Week of 090720

WLCG Service Incidents, Interventions and Availability

VO Summaries of Site Availability SIRs & Broadcasts
ALICE ATLAS CMS LHCb WLCG Service Incident Reports Broadcast archive

GGUS section

Daily WLCG Operations Call details

To join the call, at 15.00 CE(S)T Monday to Friday inclusive (in CERN 513 R-068) do one of the following:

  1. Dial +41227676000 (Main) and enter access code 0119168, or
  2. To have the system call you, click here

General Information
CERN IT status board M/W PPSCoordinationWorkLog WLCG Baseline Versions Weekly joint operations meeting minutes

Additional Material:



Attendance: local(Simone, David, Eva, Julia, Gavin, Gang, Alessandro, Patricia, Harry, Jean-Philippe);remote(Xavier Mol, Angela, Michael, Ronald, Fabio, John Kelly, Fabio, Danielle).

Experiments round table:

  • ATLAS - SC: Last Friday's problem at ASGC of "No default service classes defined" has been resolved - Castor had gone down following a power cut.
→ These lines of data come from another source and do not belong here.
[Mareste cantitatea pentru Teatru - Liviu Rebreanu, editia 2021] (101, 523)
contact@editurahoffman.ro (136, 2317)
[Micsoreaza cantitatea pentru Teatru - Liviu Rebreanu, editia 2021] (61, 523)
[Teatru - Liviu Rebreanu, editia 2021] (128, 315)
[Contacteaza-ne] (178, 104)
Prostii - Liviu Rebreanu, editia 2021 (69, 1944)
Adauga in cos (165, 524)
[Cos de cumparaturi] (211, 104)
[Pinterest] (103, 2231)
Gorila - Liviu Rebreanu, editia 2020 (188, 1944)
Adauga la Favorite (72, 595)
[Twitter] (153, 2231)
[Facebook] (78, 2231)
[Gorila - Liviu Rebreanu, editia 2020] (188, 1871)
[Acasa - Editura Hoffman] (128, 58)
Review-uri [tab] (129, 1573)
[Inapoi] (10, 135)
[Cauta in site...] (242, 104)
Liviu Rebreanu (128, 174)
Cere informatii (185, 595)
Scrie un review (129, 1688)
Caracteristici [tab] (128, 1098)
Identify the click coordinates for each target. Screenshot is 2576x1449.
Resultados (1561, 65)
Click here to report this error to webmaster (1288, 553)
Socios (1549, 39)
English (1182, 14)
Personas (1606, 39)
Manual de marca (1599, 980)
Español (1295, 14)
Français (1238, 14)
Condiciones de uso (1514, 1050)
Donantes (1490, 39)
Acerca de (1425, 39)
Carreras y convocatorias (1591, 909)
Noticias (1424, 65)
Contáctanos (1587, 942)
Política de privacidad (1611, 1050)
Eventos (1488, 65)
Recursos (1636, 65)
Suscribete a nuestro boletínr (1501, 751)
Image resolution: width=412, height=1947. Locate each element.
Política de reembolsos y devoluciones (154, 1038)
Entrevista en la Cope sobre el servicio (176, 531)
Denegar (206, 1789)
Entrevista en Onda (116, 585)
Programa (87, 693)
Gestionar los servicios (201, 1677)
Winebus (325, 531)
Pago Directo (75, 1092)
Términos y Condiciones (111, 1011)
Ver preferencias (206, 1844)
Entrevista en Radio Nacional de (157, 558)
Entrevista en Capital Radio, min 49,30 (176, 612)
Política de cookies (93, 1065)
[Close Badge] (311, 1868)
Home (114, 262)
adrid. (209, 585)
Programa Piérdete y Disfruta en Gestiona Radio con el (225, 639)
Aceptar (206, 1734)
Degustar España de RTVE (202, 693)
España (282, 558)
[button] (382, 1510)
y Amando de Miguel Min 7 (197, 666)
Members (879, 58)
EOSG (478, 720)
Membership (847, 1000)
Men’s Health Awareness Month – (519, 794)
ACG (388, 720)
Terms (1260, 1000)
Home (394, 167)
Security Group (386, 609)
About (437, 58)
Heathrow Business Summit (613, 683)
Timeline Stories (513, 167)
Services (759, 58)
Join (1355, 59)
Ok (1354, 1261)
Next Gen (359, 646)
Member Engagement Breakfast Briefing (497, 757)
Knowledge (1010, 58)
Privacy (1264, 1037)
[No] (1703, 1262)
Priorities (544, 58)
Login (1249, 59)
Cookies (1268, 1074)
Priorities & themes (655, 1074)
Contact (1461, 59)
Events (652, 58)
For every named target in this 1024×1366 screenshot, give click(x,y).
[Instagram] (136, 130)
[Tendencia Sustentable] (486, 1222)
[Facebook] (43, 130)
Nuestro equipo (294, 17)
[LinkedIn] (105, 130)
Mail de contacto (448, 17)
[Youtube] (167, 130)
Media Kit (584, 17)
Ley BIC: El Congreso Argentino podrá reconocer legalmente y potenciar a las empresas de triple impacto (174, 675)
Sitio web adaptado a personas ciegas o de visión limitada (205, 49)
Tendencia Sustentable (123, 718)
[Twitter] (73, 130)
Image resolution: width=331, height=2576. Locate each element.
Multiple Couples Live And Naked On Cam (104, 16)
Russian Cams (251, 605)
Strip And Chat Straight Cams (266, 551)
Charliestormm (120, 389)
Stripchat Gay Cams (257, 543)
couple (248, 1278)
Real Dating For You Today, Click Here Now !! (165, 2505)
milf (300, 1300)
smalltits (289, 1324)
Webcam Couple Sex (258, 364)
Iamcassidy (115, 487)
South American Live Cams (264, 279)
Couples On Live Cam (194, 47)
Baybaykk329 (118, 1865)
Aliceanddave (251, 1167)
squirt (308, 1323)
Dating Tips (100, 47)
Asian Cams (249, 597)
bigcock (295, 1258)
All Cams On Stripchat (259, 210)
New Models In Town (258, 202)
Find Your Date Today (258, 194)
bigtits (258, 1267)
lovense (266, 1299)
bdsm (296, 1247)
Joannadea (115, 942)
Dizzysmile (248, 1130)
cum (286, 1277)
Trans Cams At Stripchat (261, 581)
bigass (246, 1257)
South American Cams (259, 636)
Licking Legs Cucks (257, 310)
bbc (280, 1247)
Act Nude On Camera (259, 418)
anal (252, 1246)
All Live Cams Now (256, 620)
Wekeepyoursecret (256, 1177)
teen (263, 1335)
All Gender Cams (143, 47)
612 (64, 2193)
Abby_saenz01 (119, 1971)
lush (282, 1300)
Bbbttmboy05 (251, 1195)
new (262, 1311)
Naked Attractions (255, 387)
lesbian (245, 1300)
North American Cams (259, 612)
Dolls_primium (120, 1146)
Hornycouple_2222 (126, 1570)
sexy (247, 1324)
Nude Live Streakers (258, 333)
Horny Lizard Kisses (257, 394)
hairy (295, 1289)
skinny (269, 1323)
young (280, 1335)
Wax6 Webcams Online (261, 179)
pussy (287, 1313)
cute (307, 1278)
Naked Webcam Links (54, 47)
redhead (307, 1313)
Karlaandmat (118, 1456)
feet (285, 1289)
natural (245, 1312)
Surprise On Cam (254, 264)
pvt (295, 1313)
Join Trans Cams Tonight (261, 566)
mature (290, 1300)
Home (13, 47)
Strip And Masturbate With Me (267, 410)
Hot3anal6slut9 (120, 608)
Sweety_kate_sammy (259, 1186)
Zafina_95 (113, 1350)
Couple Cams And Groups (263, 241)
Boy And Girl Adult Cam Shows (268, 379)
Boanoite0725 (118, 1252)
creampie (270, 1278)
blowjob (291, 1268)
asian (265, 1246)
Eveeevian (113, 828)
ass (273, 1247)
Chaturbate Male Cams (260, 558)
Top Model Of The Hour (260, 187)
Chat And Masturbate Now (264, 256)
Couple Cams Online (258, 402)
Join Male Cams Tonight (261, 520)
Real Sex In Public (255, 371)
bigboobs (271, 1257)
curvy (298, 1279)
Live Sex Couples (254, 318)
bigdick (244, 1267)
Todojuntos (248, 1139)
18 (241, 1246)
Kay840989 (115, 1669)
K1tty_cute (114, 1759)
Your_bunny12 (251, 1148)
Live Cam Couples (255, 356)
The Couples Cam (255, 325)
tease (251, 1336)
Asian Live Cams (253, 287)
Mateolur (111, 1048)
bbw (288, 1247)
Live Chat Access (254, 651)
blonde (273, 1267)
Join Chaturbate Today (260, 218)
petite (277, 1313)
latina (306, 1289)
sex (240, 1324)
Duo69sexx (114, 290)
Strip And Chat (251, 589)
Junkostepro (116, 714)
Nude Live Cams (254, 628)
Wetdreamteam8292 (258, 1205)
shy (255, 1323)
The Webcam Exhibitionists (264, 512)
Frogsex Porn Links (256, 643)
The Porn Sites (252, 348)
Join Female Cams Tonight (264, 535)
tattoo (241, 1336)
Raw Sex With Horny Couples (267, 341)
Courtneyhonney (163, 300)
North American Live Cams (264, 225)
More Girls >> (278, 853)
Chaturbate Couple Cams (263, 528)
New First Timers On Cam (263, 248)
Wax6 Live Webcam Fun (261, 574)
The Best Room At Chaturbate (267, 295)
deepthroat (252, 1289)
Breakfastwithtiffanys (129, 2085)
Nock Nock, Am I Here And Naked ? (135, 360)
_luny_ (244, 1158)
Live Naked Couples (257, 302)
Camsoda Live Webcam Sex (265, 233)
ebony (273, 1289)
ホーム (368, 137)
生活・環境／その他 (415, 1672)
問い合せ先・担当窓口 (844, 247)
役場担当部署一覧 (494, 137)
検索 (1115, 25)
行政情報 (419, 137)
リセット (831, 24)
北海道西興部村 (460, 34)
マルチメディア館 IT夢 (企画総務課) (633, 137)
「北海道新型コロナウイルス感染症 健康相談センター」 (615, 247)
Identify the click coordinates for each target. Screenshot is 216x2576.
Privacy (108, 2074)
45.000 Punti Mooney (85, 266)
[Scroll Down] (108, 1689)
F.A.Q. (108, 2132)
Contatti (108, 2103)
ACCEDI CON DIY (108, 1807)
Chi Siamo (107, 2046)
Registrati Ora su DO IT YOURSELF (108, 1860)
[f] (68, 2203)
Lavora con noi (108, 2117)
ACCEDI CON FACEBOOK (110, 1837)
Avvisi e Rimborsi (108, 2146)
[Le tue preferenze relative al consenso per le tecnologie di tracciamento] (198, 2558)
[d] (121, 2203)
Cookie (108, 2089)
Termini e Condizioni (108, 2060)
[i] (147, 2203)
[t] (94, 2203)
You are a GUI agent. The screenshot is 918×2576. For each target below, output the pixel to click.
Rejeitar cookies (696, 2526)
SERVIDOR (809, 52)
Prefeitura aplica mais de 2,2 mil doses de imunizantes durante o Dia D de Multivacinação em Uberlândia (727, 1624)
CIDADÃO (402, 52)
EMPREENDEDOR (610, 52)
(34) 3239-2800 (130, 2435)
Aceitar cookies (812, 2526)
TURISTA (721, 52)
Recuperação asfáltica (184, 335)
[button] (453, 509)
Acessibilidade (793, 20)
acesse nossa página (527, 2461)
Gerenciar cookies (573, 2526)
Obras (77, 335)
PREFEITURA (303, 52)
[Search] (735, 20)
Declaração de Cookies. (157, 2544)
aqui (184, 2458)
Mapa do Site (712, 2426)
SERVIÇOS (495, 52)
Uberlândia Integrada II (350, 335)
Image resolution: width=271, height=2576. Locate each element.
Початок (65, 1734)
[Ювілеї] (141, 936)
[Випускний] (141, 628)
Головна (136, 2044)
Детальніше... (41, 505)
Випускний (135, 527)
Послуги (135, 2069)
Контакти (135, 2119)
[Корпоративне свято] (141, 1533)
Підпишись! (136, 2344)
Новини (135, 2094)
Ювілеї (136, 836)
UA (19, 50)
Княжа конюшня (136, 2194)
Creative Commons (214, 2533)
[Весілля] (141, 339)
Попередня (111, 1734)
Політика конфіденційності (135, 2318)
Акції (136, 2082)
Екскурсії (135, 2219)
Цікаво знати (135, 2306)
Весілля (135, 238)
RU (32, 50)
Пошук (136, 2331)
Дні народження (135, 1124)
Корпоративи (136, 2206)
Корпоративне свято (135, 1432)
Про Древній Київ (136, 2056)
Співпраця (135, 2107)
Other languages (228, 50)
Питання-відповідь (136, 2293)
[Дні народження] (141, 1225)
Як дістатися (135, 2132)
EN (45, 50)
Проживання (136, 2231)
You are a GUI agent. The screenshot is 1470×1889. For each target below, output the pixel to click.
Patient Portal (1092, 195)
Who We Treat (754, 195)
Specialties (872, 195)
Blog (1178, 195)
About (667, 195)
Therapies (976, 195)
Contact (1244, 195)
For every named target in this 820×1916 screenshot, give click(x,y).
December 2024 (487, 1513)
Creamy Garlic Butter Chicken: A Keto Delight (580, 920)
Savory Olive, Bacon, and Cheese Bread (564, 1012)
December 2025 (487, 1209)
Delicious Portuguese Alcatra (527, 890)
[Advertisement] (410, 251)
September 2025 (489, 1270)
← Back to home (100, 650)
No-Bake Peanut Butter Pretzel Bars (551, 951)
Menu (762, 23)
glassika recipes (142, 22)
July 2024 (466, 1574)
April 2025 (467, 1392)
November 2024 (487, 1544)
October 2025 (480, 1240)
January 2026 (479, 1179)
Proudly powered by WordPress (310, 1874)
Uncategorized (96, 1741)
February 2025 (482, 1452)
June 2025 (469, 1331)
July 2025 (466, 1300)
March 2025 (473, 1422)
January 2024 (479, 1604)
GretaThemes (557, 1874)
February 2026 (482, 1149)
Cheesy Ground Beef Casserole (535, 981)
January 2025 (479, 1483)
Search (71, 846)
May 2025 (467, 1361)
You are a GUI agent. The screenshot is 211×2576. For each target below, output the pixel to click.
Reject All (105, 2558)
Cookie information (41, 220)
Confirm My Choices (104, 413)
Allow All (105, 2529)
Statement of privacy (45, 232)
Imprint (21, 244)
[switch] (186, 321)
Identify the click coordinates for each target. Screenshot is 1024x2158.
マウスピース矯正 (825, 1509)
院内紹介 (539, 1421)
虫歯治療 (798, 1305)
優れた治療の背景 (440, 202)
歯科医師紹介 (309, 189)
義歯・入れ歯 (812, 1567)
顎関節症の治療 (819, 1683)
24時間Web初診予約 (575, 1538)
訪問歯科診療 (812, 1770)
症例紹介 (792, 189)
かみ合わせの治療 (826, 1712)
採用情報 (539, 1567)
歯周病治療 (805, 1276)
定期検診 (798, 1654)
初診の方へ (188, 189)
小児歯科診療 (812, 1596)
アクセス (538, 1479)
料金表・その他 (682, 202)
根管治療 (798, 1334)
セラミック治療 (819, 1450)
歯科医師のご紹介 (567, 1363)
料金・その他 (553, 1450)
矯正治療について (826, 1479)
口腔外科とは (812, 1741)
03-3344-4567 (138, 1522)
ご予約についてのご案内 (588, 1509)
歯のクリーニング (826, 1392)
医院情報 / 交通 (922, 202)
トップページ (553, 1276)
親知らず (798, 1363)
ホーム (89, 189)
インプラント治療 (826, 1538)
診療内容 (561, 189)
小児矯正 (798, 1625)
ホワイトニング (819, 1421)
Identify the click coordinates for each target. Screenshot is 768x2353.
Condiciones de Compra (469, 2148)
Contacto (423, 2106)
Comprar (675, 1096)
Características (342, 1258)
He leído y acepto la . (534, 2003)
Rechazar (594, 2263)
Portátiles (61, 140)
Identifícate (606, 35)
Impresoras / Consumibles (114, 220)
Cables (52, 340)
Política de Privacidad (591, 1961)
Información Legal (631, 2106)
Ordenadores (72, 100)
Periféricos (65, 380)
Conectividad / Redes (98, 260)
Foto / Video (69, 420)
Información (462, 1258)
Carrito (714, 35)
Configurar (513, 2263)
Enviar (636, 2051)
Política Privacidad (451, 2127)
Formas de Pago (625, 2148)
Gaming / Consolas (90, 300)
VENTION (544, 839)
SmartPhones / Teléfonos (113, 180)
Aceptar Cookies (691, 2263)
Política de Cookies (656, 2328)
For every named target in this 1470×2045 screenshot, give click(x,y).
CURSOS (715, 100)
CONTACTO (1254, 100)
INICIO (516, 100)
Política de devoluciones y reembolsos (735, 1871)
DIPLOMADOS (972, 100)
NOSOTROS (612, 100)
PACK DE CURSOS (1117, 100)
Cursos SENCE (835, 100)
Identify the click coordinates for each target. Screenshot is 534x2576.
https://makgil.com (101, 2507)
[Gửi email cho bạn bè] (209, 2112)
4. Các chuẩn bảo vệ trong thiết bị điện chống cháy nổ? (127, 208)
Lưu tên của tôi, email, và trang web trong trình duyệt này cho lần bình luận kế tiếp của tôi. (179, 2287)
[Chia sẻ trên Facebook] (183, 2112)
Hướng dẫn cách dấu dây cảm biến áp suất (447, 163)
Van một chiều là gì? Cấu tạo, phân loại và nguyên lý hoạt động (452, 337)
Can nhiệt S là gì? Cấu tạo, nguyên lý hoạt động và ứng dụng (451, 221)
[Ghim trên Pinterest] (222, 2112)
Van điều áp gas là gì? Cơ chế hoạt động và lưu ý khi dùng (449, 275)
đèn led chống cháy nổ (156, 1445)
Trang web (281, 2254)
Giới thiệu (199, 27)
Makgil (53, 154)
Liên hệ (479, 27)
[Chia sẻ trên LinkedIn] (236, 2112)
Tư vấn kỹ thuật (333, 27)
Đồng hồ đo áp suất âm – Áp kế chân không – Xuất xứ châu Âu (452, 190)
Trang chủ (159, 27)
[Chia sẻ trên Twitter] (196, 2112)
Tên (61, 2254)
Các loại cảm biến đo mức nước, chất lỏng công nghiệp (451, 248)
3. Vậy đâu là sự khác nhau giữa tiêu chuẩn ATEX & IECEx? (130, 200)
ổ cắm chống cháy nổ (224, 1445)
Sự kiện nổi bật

Serial processing at ASGC still cannot start as stage pool cleaning is not working. There were a couple of problematic Tier 2 over the weekend. NDGF reported some lcorrupt files last week and these are now being recuperated from other sites.

  • CMS reports - DB: Will give a full report today then return to incremental mode. 1) A Tier0 CAF user is getting error messages reading from CAF pools but this is thought to be a user environment problem. 2) There were 7 tickets reopened at ASGC - 4 have been understood and closed. Main issue left is that since some weeks important data are not being migrated to tape. Gang reported that their tape drives (currently 7) are busy reading CMS files from tape (1200 jobs in queue) but that they should reprioritise the use perhaps dedicating 2 drives to migration. Also ASGC fails to install a new software release reporting a locked lcg-tags file. 3) The link from a Russion Tier 2 to ASGC is failing commissioning since 5-6 days - looks like the Russian site is overloaded by ATLAS jobs. 4) The GRIF (French) Tier 2 fails to install a new software release reporting a hanging installation job. 5) Phedex transfers FZK to TIFR (India) are failing and expiring. Not thought to be a Tier 1 issue. 6) Loadtest transfers from PIC to CALTECH have been failing - may be due to network overloads at Caltech as reported in another ticket. Probably already solved. 7) Two old tickets (from end June) will be escalated to experts - CRAB jobs failing in Estonia and Phedex transfers to IPHC (France) timing out.

  • ALICE - PM: Have been testing a new version of the ALIEN module submitting jobs to the CERN gLite 3.2 WMS and due to a bug submitted huge numbers of jobs causing it to overload. It had to be drained over the weekend so not much production was done. Known problems have now been resolved and testing continues today. The WMS itself is working fine and does not show the scalability issues shown by previous versions.

  • LHCb reports - 1 billion events MC production is now running its last 500 jobs. Some further signal production submitted and a long tail of reprocessing activity last week (500 jobs at NIKHEF)

Sites / Services round table:

* FZK AP: Had a disk problem with stale NFS handles that was quickly fixed but that they would like to make more automated.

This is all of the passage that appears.